The only way this unlikely story is going to work—repressed introverted adolescent girl from an ultrareligious household develops telekinetic powers—has to start with a convincing performance, which is what we get from Sissy Spacek as Carrie. She reportedly approached the role basically Method style, wearing her character’s same clothes day after day, even off set, even the bloody ones, until a full sequence had been shot, interacting with the other players only in character, etc. She is absolutely stellar here, as she was in Badlands and 3 Women, to name just two more from the ’70s in a long and sparkling career, when you come to look at the list on IMDb.

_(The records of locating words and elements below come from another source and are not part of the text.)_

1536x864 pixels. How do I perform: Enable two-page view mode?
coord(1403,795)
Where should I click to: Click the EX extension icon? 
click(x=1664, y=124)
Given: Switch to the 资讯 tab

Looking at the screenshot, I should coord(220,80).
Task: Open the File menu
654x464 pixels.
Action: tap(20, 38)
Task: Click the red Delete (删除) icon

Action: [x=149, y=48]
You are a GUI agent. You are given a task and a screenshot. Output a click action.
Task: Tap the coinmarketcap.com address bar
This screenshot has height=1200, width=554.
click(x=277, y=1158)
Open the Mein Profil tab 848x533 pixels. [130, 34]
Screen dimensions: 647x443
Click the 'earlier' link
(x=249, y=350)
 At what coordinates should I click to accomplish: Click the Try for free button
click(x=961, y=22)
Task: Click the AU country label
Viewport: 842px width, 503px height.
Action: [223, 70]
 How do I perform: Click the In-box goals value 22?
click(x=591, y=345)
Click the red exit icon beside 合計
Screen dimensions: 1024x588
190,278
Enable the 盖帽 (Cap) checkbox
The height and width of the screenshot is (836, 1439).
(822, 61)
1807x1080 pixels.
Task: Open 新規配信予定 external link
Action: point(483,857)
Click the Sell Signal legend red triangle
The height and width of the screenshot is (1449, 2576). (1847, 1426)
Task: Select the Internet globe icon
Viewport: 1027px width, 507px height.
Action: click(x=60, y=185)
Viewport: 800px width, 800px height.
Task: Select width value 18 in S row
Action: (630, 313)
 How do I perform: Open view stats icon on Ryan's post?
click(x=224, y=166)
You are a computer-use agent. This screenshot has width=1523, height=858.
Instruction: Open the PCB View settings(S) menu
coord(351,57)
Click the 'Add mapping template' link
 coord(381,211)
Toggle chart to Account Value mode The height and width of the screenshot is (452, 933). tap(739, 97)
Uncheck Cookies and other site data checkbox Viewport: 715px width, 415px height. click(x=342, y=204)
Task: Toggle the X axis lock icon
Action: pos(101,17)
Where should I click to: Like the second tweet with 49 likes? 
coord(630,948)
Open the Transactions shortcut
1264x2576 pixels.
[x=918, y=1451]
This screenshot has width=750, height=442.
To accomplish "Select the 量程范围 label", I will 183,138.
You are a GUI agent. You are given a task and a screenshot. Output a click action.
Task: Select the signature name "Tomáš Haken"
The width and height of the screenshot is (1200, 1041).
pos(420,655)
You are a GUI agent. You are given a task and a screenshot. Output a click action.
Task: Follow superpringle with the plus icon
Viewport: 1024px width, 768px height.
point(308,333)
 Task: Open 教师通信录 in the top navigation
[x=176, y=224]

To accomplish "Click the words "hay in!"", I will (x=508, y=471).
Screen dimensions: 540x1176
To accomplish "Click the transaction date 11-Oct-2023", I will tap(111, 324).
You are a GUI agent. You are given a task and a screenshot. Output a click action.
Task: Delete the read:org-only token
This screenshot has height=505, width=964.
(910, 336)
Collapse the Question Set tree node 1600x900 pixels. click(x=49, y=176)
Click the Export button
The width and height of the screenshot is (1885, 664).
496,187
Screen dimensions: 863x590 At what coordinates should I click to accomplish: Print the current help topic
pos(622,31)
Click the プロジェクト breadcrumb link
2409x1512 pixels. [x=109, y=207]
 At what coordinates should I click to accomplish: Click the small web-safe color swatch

She is great, but the second half of the picture, with the lead-up and lengthy scenes of the prom, is a clinic in how it’s done. Somehow I always seem to forget this part, or I have been impatient and it seems drawn out. But I thought it was perfect the last time I looked. The humiliation is set up artfully, slowly, deliberately. Every good thing that happens to Carrie on her date with Tommy Ross (William Katt, who looks like a youthful Robert Redford in a feathered shag haircut) only foreshadows how bad it’s going to be. We feel her joy, but it makes us wary and uncomfortable. Every kindness from Tommy or her classmates, all so unexpected at this point, only makes us sense more acutely how much it’s going to hurt. In other words, there is a lot of treacle sauce applied liberally. It’s sudsy and so beautiful to think it might be true. But we know well it isn’t.

Then the whole bucket stunt takes too long to pull off, but OK. It’s another De Palma bid for Master of Suspense. Finally it falls and the disaster is underway. At first, De Palma drops out all sound altogether. It is just Carrie and her humiliation, her sudden realization that it had all been a cruel dream after all. And De Palma holds on that, lets us absorb it, gives us time to wonder what she will do. We’re ready. We’re fully on her side. And then the picture explodes satisfyingly. So much is happening that De Palma resorts to split screens to get parts of it across. There is a terrific car stunt to finish off Carrie’s chief tormenters, Chris Hargenson (Nancy Allen) and Billy Nolan (John Travolta).

De Palma ends Carrie in the way he has ended many other movies—with a shock sequence that turns out to be a dream. It has practically become a signature for him in many ways, his own “Th - th - that’s all, folks!” This may be the first of them and it’s certainly one of the best. Start to finish, Carrie remains a great one.

1 comment:

  1. The ultimate high school revenge fantasy film? Are there a lot of actor performances in horror films that have been nominated for Oscars? Foster in Silence of the Lambs? I guess I'm just assuming the Oscars have neglected horror, even worse than comedy. Anyway, will never forget the exploding bloodlust in that last big scene, the one before the hand lunged out of the grave. At which, yeah, I jumped and probably let out a yelp, no instant replay review required.